Most people have this image in their heads of sitting lotus style saying ohm. While that’s a very traditional way of meditating, it’s not necessary.

It’s more important that you’re comfortable.

You can sit in a chair, lay down, sit on the floor with feet out straight and your back against the wall, whatever feel right for you.

Step 3 – Focus on Your Breathing

As a beginner, don’t worry about having a mantra or anything like that. Simply focus on your breathing in the following manner:

Breathe in – think one.

Breathe out – think two.

Breathe in – think three.

Breathe out – think four.

Repeat.

That will help quiet your mind a little and also focus your intention. Continue for as long or as little time as you like. The key is to develop a sense of inner peace.

Don’t Worry About Your Thoughts

Nearly everyone who’s ever considered meditation worries about turning off their thoughts. I’m going to let you in on a secret here – you’ve got it backwards! You don’t turn off your thoughts in order to meditate. You meditate in order to turn off your thoughts.

We’re not wired to shut off our brains – it’s how we stayed alive, remember? When the thoughts come in – and they ALWAYS will, try this.

Step 1 – Imagery

Imagine your thoughts as leaves, feathers, or monkeys coming into your head.

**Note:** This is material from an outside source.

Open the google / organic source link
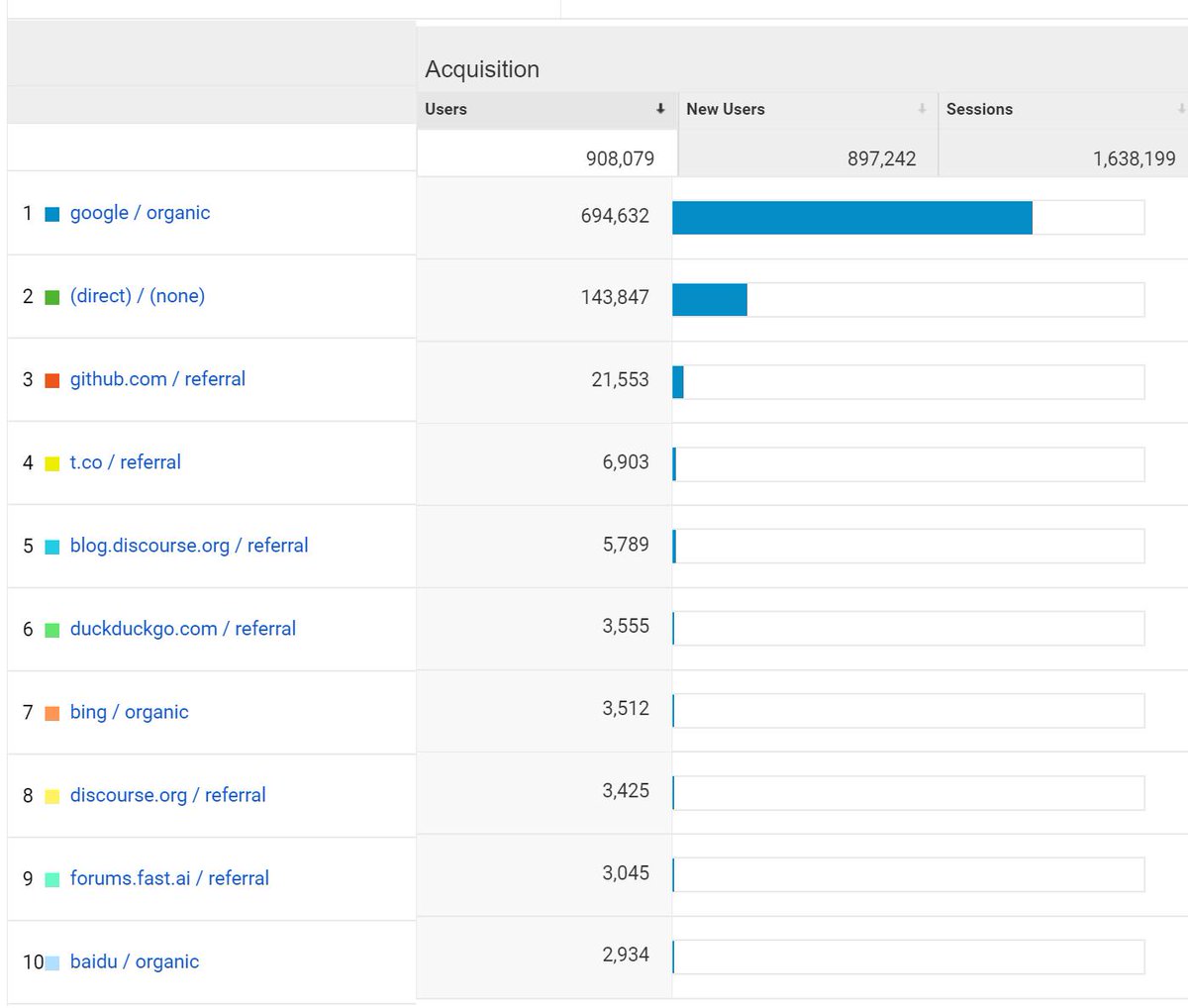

Step 2- Have Them Move Aside

Ask the monkeys, feathers, leaves, etc. to move to the side. Remind them you’ll be able to talk with them when you’re done.

Step 3 – Repeat

That’s it. Keep doing this with every thought you have. The more you meditate, the easier it will become and the more quickly your thoughts will move to the side.

For more information about how to handle your thoughts while meditating, check out this post on Monkey Mind Meditation.

Next Step

Once you’re comfortable with meditation, you can do it anywhere. A quick bathroom break or in your car (parked) at lunch might be just the thing you need to calm down and get back to being productive for the rest of the day.